--- Provided entries ---
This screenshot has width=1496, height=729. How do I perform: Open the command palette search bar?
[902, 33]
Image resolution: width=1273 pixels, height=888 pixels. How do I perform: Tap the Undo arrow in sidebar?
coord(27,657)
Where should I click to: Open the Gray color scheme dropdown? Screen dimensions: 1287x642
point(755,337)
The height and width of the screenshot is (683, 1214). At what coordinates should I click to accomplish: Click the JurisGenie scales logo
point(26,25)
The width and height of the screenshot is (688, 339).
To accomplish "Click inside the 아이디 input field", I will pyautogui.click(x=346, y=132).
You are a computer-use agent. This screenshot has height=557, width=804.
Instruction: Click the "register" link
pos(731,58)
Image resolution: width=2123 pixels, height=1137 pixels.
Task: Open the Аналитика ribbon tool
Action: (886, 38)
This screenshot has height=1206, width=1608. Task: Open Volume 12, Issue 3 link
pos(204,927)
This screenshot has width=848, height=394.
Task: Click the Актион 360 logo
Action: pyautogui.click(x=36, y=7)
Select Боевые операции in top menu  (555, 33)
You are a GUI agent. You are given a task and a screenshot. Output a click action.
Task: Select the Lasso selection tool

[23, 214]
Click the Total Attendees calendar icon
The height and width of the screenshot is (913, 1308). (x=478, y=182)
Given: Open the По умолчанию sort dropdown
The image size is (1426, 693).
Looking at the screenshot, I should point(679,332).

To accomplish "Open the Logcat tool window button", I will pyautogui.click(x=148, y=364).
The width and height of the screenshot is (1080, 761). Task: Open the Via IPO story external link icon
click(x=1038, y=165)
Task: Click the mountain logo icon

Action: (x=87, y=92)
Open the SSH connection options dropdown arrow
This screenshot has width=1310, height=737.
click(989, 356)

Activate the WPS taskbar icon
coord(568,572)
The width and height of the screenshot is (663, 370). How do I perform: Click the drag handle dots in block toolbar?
---
▶ **Brief**: Once you have read the entries, write them all out again exactly.

▶ **Task solution**:
This screenshot has width=1496, height=729. How do I perform: Open the command palette search bar?
[902, 33]
Image resolution: width=1273 pixels, height=888 pixels. How do I perform: Tap the Undo arrow in sidebar?
coord(27,657)
Where should I click to: Open the Gray color scheme dropdown? Screen dimensions: 1287x642
point(755,337)
The height and width of the screenshot is (683, 1214). At what coordinates should I click to accomplish: Click the JurisGenie scales logo
point(26,25)
The width and height of the screenshot is (688, 339).
To accomplish "Click inside the 아이디 input field", I will pyautogui.click(x=346, y=132).
You are a computer-use agent. This screenshot has height=557, width=804.
Instruction: Click the "register" link
pos(731,58)
Image resolution: width=2123 pixels, height=1137 pixels.
Task: Open the Аналитика ribbon tool
Action: (886, 38)
This screenshot has height=1206, width=1608. Task: Open Volume 12, Issue 3 link
pos(204,927)
This screenshot has width=848, height=394.
Task: Click the Актион 360 logo
Action: pyautogui.click(x=36, y=7)
Select Боевые операции in top menu  (555, 33)
You are a GUI agent. You are given a task and a screenshot. Output a click action.
Task: Select the Lasso selection tool

[23, 214]
Click the Total Attendees calendar icon
The height and width of the screenshot is (913, 1308). (x=478, y=182)
Given: Open the По умолчанию sort dropdown
The image size is (1426, 693).
Looking at the screenshot, I should point(679,332).

To accomplish "Open the Logcat tool window button", I will pyautogui.click(x=148, y=364).
The width and height of the screenshot is (1080, 761). Task: Open the Via IPO story external link icon
click(x=1038, y=165)
Task: Click the mountain logo icon

Action: (x=87, y=92)
Open the SSH connection options dropdown arrow
This screenshot has width=1310, height=737.
click(989, 356)

Activate the WPS taskbar icon
coord(568,572)
The width and height of the screenshot is (663, 370). How do I perform: Click the drag handle dots in block toolbar?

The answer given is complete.